Copy out every entry precisely.

LISTED ENTRIES START

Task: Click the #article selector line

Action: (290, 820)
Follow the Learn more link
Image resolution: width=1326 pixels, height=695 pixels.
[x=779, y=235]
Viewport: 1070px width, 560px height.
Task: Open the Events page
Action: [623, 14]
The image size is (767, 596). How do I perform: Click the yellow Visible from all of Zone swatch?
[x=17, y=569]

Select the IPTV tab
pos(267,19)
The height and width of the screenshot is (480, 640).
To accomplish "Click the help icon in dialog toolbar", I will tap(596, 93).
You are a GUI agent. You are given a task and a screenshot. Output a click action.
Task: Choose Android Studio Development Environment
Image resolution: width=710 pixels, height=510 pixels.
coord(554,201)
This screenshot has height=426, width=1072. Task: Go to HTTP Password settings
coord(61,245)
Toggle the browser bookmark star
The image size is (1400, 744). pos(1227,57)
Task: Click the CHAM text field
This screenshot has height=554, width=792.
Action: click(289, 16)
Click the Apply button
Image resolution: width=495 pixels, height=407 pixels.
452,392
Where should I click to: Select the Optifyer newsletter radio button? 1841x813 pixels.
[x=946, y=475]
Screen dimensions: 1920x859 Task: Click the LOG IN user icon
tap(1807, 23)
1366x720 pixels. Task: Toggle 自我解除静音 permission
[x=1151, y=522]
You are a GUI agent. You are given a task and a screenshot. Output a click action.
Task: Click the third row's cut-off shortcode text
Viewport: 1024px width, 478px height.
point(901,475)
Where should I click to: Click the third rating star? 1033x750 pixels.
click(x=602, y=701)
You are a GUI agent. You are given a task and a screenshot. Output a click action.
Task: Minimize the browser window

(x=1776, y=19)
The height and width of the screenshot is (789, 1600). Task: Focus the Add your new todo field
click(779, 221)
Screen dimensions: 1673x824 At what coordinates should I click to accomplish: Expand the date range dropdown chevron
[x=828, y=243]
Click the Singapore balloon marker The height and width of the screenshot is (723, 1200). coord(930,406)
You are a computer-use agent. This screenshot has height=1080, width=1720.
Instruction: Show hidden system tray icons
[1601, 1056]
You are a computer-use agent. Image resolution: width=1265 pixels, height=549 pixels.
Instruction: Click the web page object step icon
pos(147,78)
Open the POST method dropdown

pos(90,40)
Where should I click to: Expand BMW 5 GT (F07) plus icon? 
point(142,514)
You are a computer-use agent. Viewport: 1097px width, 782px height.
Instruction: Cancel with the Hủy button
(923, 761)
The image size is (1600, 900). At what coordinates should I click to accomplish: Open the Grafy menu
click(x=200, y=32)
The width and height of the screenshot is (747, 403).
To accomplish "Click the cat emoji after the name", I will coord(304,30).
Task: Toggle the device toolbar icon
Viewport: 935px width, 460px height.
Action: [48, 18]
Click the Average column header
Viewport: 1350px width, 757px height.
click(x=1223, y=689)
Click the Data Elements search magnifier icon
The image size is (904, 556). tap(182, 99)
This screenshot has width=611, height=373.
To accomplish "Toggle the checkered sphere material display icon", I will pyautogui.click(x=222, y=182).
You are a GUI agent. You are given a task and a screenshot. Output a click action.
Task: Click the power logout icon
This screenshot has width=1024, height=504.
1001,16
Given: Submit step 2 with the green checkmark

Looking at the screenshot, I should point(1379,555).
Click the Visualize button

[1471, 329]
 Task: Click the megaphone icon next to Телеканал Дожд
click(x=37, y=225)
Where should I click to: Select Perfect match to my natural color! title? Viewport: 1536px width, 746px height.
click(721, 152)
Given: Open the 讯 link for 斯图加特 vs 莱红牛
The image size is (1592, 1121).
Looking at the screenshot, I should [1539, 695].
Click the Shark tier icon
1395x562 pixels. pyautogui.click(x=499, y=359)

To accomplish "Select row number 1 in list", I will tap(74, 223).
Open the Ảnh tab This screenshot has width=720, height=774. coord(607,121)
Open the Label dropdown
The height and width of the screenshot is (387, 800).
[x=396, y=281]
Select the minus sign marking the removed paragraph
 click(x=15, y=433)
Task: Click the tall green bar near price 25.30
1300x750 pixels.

LISTED ENTRIES END

• TASK OUTPUT
Task: Click the #article selector line

Action: (290, 820)
Follow the Learn more link
Image resolution: width=1326 pixels, height=695 pixels.
[x=779, y=235]
Viewport: 1070px width, 560px height.
Task: Open the Events page
Action: [623, 14]
The image size is (767, 596). How do I perform: Click the yellow Visible from all of Zone swatch?
[x=17, y=569]

Select the IPTV tab
pos(267,19)
The height and width of the screenshot is (480, 640).
To accomplish "Click the help icon in dialog toolbar", I will tap(596, 93).
You are a GUI agent. You are given a task and a screenshot. Output a click action.
Task: Choose Android Studio Development Environment
Image resolution: width=710 pixels, height=510 pixels.
coord(554,201)
This screenshot has height=426, width=1072. Task: Go to HTTP Password settings
coord(61,245)
Toggle the browser bookmark star
The image size is (1400, 744). pos(1227,57)
Task: Click the CHAM text field
This screenshot has height=554, width=792.
Action: click(289, 16)
Click the Apply button
Image resolution: width=495 pixels, height=407 pixels.
452,392
Where should I click to: Select the Optifyer newsletter radio button? 1841x813 pixels.
[x=946, y=475]
Screen dimensions: 1920x859 Task: Click the LOG IN user icon
tap(1807, 23)
1366x720 pixels. Task: Toggle 自我解除静音 permission
[x=1151, y=522]
You are a GUI agent. You are given a task and a screenshot. Output a click action.
Task: Click the third row's cut-off shortcode text
Viewport: 1024px width, 478px height.
point(901,475)
Where should I click to: Click the third rating star? 1033x750 pixels.
click(x=602, y=701)
You are a GUI agent. You are given a task and a screenshot. Output a click action.
Task: Minimize the browser window

(x=1776, y=19)
The height and width of the screenshot is (789, 1600). Task: Focus the Add your new todo field
click(779, 221)
Screen dimensions: 1673x824 At what coordinates should I click to accomplish: Expand the date range dropdown chevron
[x=828, y=243]
Click the Singapore balloon marker The height and width of the screenshot is (723, 1200). coord(930,406)
You are a computer-use agent. This screenshot has height=1080, width=1720.
Instruction: Show hidden system tray icons
[1601, 1056]
You are a computer-use agent. Image resolution: width=1265 pixels, height=549 pixels.
Instruction: Click the web page object step icon
pos(147,78)
Open the POST method dropdown

pos(90,40)
Where should I click to: Expand BMW 5 GT (F07) plus icon? 
point(142,514)
You are a computer-use agent. Viewport: 1097px width, 782px height.
Instruction: Cancel with the Hủy button
(923, 761)
The image size is (1600, 900). At what coordinates should I click to accomplish: Open the Grafy menu
click(x=200, y=32)
The width and height of the screenshot is (747, 403).
To accomplish "Click the cat emoji after the name", I will coord(304,30).
Task: Toggle the device toolbar icon
Viewport: 935px width, 460px height.
Action: [48, 18]
Click the Average column header
Viewport: 1350px width, 757px height.
click(x=1223, y=689)
Click the Data Elements search magnifier icon
The image size is (904, 556). tap(182, 99)
This screenshot has width=611, height=373.
To accomplish "Toggle the checkered sphere material display icon", I will pyautogui.click(x=222, y=182).
You are a GUI agent. You are given a task and a screenshot. Output a click action.
Task: Click the power logout icon
This screenshot has width=1024, height=504.
1001,16
Given: Submit step 2 with the green checkmark

Looking at the screenshot, I should point(1379,555).
Click the Visualize button

[1471, 329]
 Task: Click the megaphone icon next to Телеканал Дожд
click(x=37, y=225)
Where should I click to: Select Perfect match to my natural color! title? Viewport: 1536px width, 746px height.
click(721, 152)
Given: Open the 讯 link for 斯图加特 vs 莱红牛
The image size is (1592, 1121).
Looking at the screenshot, I should [1539, 695].
Click the Shark tier icon
1395x562 pixels. pyautogui.click(x=499, y=359)

To accomplish "Select row number 1 in list", I will tap(74, 223).
Open the Ảnh tab This screenshot has width=720, height=774. coord(607,121)
Open the Label dropdown
The height and width of the screenshot is (387, 800).
[x=396, y=281]
Select the minus sign marking the removed paragraph
 click(x=15, y=433)
Task: Click the tall green bar near price 25.30
1300x750 pixels.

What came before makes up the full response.